Task description>
The copy you produce must hold every record exactly, and none of the images.

[Data for processing — start]

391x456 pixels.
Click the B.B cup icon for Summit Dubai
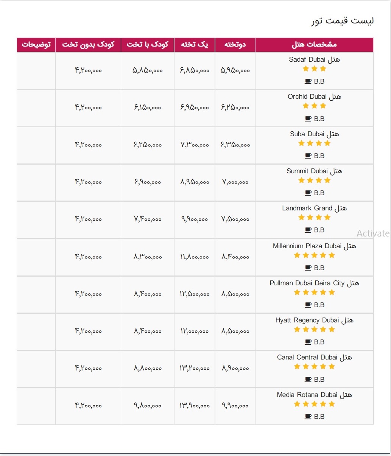click(308, 193)
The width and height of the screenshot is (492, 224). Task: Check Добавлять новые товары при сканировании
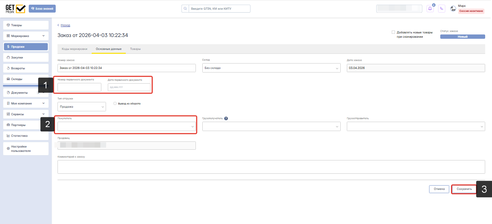(x=393, y=32)
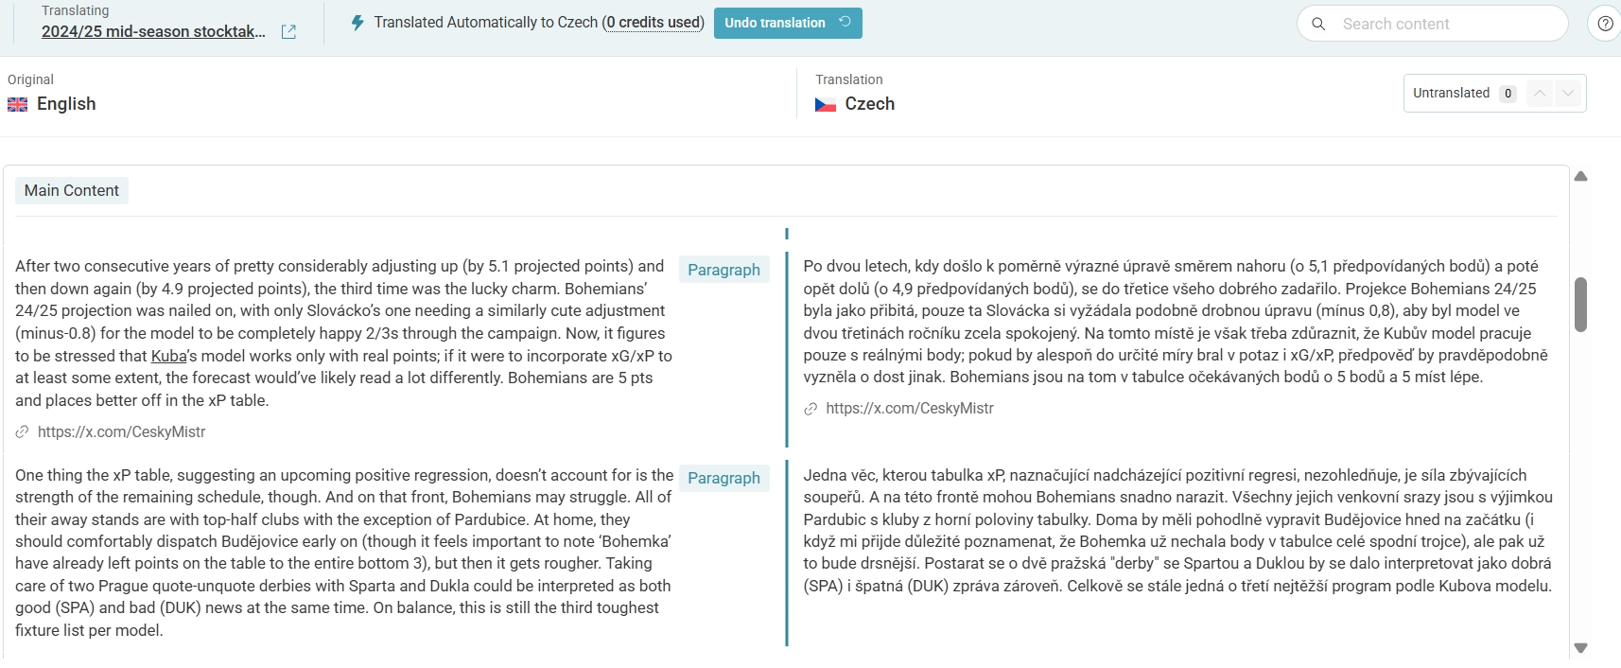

[Data for processing — finish]

Exercise solution>
391x456 pixels.
Click the B.B cup icon for Summit Dubai
click(308, 193)
The width and height of the screenshot is (492, 224). Task: Check Добавлять новые товары при сканировании
(x=393, y=32)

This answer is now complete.